[Exercise description] Could you give the whole listing again, exactly as it reads?
=-=-=
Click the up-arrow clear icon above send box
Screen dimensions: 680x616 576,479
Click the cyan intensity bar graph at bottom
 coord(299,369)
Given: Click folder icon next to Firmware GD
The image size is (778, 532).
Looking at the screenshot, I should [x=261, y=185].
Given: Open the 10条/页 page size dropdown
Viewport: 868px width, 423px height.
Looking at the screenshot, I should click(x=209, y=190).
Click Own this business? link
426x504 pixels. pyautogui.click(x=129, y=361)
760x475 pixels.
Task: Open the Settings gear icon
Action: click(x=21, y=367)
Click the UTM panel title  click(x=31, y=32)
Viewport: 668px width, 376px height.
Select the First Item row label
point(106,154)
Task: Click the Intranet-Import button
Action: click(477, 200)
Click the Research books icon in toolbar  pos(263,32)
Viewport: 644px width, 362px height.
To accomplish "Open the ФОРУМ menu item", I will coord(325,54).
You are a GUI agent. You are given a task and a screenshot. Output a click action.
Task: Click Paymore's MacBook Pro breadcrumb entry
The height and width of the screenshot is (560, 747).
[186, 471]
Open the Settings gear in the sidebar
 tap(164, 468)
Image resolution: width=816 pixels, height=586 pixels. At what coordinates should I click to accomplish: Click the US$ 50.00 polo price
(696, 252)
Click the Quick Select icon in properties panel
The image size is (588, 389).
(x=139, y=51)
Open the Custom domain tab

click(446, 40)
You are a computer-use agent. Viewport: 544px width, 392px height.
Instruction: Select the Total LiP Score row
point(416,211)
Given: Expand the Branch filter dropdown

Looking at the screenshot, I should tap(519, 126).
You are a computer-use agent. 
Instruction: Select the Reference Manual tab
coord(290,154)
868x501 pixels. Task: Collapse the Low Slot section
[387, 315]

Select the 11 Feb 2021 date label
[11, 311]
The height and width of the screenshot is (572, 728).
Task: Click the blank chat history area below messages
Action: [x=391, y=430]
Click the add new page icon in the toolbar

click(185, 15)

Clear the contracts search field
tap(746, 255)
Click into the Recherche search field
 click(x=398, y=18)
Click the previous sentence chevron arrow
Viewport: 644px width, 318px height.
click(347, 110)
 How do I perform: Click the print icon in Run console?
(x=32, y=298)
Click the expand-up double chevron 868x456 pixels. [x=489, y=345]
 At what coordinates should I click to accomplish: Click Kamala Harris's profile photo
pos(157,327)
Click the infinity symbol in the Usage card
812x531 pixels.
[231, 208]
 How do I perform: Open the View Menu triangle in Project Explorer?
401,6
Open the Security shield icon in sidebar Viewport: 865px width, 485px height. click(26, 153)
=-=-=
[Your response]
Click the up-arrow clear icon above send box
Screen dimensions: 680x616 576,479
Click the cyan intensity bar graph at bottom
 coord(299,369)
Given: Click folder icon next to Firmware GD
The image size is (778, 532).
Looking at the screenshot, I should [x=261, y=185].
Given: Open the 10条/页 page size dropdown
Viewport: 868px width, 423px height.
Looking at the screenshot, I should click(x=209, y=190).
Click Own this business? link
426x504 pixels. pyautogui.click(x=129, y=361)
760x475 pixels.
Task: Open the Settings gear icon
Action: click(x=21, y=367)
Click the UTM panel title  click(x=31, y=32)
Viewport: 668px width, 376px height.
Select the First Item row label
point(106,154)
Task: Click the Intranet-Import button
Action: click(477, 200)
Click the Research books icon in toolbar  pos(263,32)
Viewport: 644px width, 362px height.
To accomplish "Open the ФОРУМ menu item", I will coord(325,54).
You are a GUI agent. You are given a task and a screenshot. Output a click action.
Task: Click Paymore's MacBook Pro breadcrumb entry
The height and width of the screenshot is (560, 747).
[186, 471]
Open the Settings gear in the sidebar
 tap(164, 468)
Image resolution: width=816 pixels, height=586 pixels. At what coordinates should I click to accomplish: Click the US$ 50.00 polo price
(696, 252)
Click the Quick Select icon in properties panel
The image size is (588, 389).
(x=139, y=51)
Open the Custom domain tab

click(446, 40)
You are a computer-use agent. Viewport: 544px width, 392px height.
Instruction: Select the Total LiP Score row
point(416,211)
Given: Expand the Branch filter dropdown

Looking at the screenshot, I should tap(519, 126).
You are a computer-use agent. 
Instruction: Select the Reference Manual tab
coord(290,154)
868x501 pixels. Task: Collapse the Low Slot section
[387, 315]

Select the 11 Feb 2021 date label
[11, 311]
The height and width of the screenshot is (572, 728).
Task: Click the blank chat history area below messages
Action: [x=391, y=430]
Click the add new page icon in the toolbar

click(185, 15)

Clear the contracts search field
tap(746, 255)
Click into the Recherche search field
 click(x=398, y=18)
Click the previous sentence chevron arrow
Viewport: 644px width, 318px height.
click(347, 110)
 How do I perform: Click the print icon in Run console?
(x=32, y=298)
Click the expand-up double chevron 868x456 pixels. [x=489, y=345]
 At what coordinates should I click to accomplish: Click Kamala Harris's profile photo
pos(157,327)
Click the infinity symbol in the Usage card
812x531 pixels.
[231, 208]
 How do I perform: Open the View Menu triangle in Project Explorer?
401,6
Open the Security shield icon in sidebar Viewport: 865px width, 485px height. click(26, 153)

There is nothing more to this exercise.